Chris Wedge’s Monster Trucks has maybe the stupidest premise imaginable: So-called “monsters” who eat and drink fossil fuels are found deep below the surface of the earth, and one of them is quickly taught to inhabit the shell of a truck (imagine a hermit crab, perhaps) and run around while inside it, occasionally causing havoc. It’s the silliest, most inane concept for a movie I’ve encountered in a long time — and bless it for this. In an era where movies are getting more and more focus-grouped all to hell, I feel downright elated to find something as out-and-out goofy as a movie like Monster Trucks.
This isn’t the only reason I find myself taking a shine to Wedge’s film. An insane premise alone isn’t enough, but luckily the film has enough charm, along with a sense of whimsy, to work. Keep in mind, Monster Trucks is not the pinnacle of cinematic art, but it never wants to be. It’s simply a strange, fun adventure-fantasy that preteens will adore and adults might enjoy. There’s zero pretension, zero seriousness. It’s the type of movie that harkens back to ’80s junk and more modern approximations like Robert Rodriguez’s Spy Kids and Shawn Levy’s Real Steel. It’s simple, fun and generally entertaining, something so many movies have trouble accomplishing.
Now, don’t get me wrong, it’s still a movie about tentacled CGI animals wearing trucks as suits, so there’s a heavy amount of suspension of disbelief going on here. Lucas Till plays Tripp, a simple high school student with daddy issues, a strained relationship with his stepfather (Barry Pepper) and a knack for mechanics. One day, he finds a large, tentacled and somewhat mushy animal drinking up barrels of oil and roaming around the junkyard he works in at night. It turns out the local (and evil) oil company that runs the town has uncovered a hive of these animals deep underground and is trying to round the last one up so they can poison them all and get back to drilling.

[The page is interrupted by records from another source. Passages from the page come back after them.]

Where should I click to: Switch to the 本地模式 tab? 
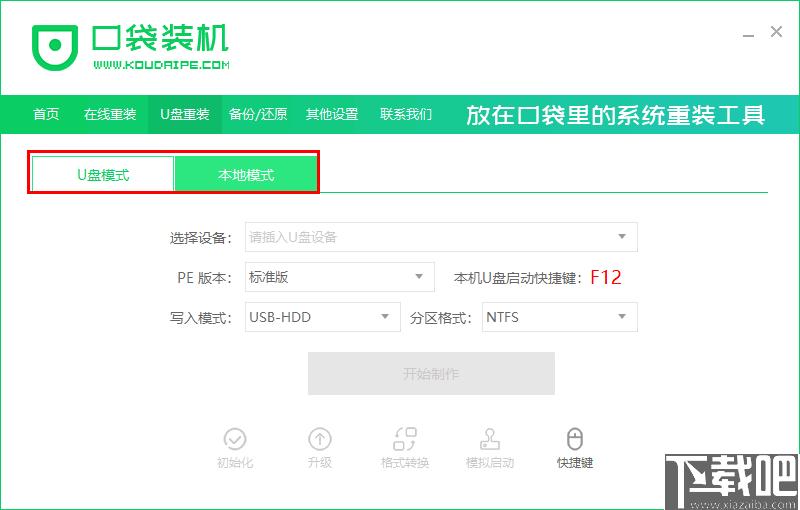[x=246, y=174]

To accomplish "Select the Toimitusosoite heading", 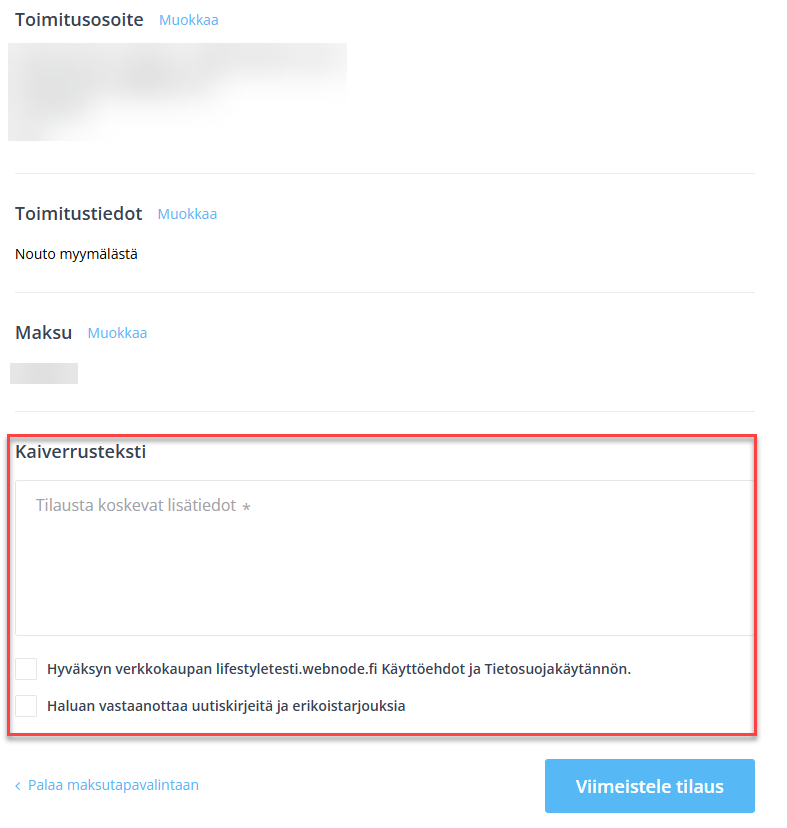I will (x=79, y=20).
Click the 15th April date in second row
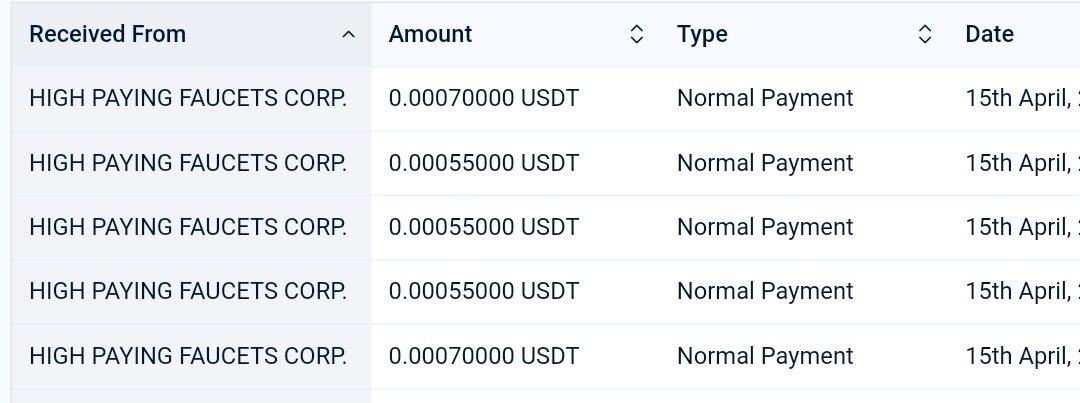The image size is (1080, 403). (1023, 163)
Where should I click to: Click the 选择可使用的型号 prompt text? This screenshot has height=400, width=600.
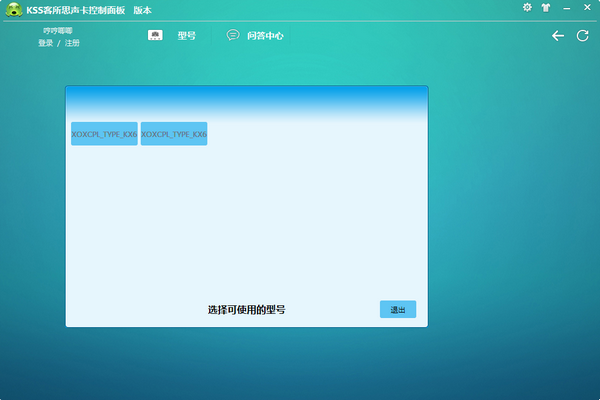coord(246,310)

Tripp, however, takes a liking to the animal and decides to get him home and stop the nefarious oil company (run by Rob Lowe with an atrocious Texas accent), but not before discovering the creature can not only easily slide into the body of his run-down pickup truck, it can also power it with its tentacles. Yes, it’s all as dumb as it sounds, but Monster Trucks has the sense to roll with it with sufficient world-building, never questioning things and moving along quickly enough to where the audience shouldn’t be bothered mulling them over too much themselves. Helping things is a cast that is all amiable and charming enough and a script that has enough sense to keep the film light. Monster Trucks only wants to be fun, and it does just that. Rated PG for action, peril, brief scary images, and some rude humor.
Now Playing at Carmike 10, Epic of Hendersonville and Regal Biltmore Grande.